Brief :: In the text about unruly students, what do the 1st-grade teachers call the situation instead of "elementary school"?

I've witnessed long lectures at assemblies from teachers about how the students need to "get out of elementary school" and how "our school can't move forward if it stays this way," but the situation doesn't seem to get much better. In the case of the 1st graders, it's driving several of their teachers crazy. One, in particular (also an English teacher), has been really struggling lately - she was in tears this morning because of her students' mischief. Rather than refer to the situation as "elementary school," this grade's teachers call it "the zoo."

It's disheartening to see the same thing happen day after day, and watch as things that the students are told by their teacher are forgotten once back with their classmates. There have been several times recently when I've wanted to step in and give verbal lashings to exceptionally bad kids, but held back because I didn't think it would have a positive effect. In the classes with funky students, I've become more rigid and more ready for any shenanigans that might break out. As a result, the bad kids don't like me (I've also received a Shineh! recently), but I'm more of a help in class.

Still, though, I've only been here for three months, and I haven't endured what other teachers here have endured for much longer. I have an enormous amount of respect for the teachers that put up with them without complaint - some will have to deal for 2.5 more years of the same. I ask if I can help from time to time, but mostly get "Oh, no, it's okay" as a response. They're dealing with it in their own way, which is fine, but as a result its tough to have a close relationship with them.

Card girl came back in 5 minutes later to look again. She went through the teacher(that took the cards)'s things, threatened to break her glasses, knocked over her books, and kicked in a drawer of her desk before given a second lecture about her behavior, then she stormed out again. What can you do? With violent students, teachers here tread a thin line between appropriate discipline and making sure their stuff doesn't get damaged. I am on the sideline wanting to help, but at the same time, not sure if I should get involved. It's a weird and difficult situation. The school is very high tension, and it feels like something's going to snap soon.

I'm staying alert for damage control.

~コッチ

P.S.
In other news, I found out that I can't apply directly to University of Tokyo, which is/was a candidate for grad school. I'd have to take an exam in August and pay 30000¥ as a screening fee. The reason for this ridiculousness? Because I live here. Thanks, Japan. さすが!

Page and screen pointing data
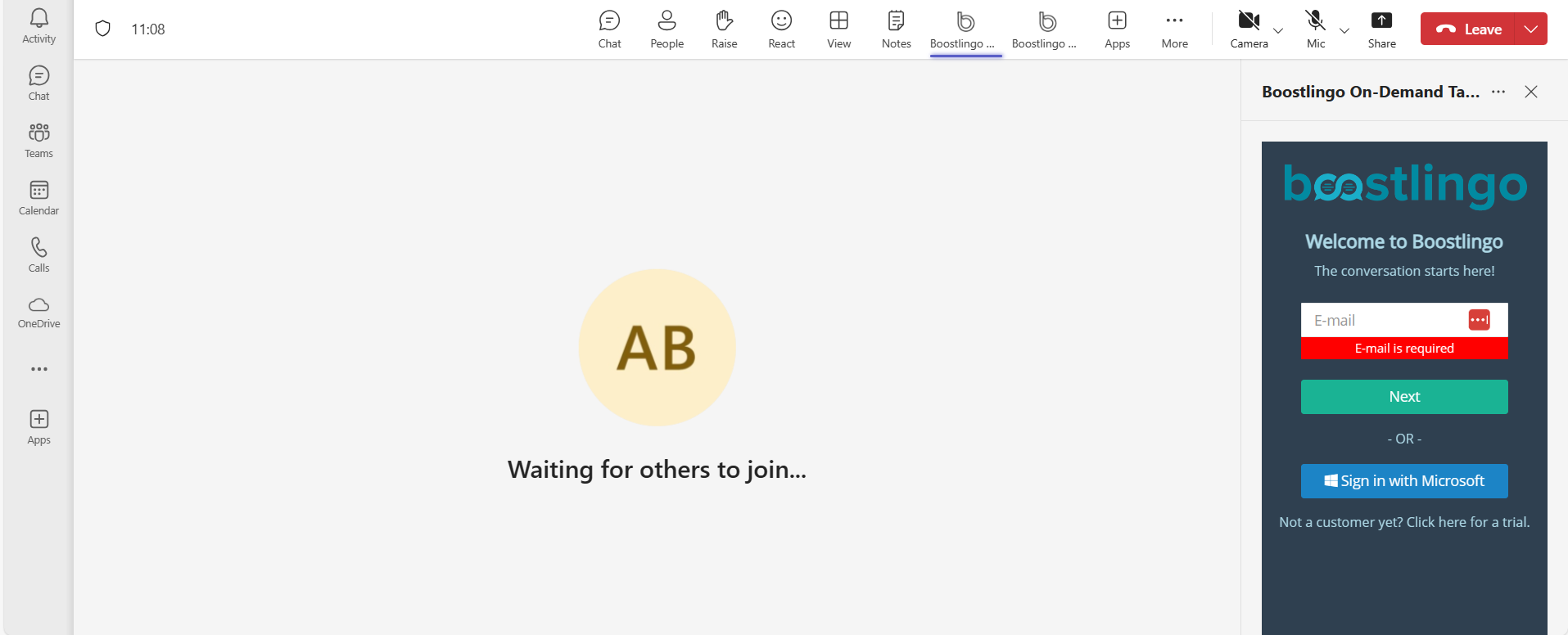Image resolution: width=1568 pixels, height=635 pixels.
Task: Show the People participants list
Action: point(667,29)
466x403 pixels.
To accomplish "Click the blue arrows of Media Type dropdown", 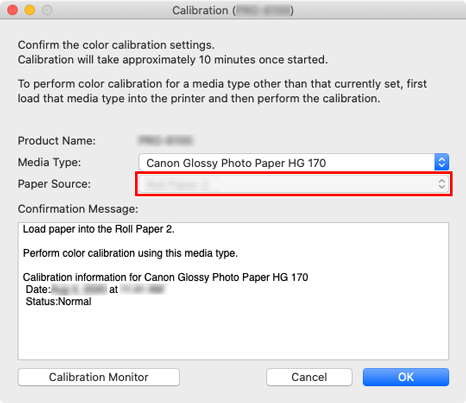I will [x=442, y=162].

Complete output :: They call it "the zoo."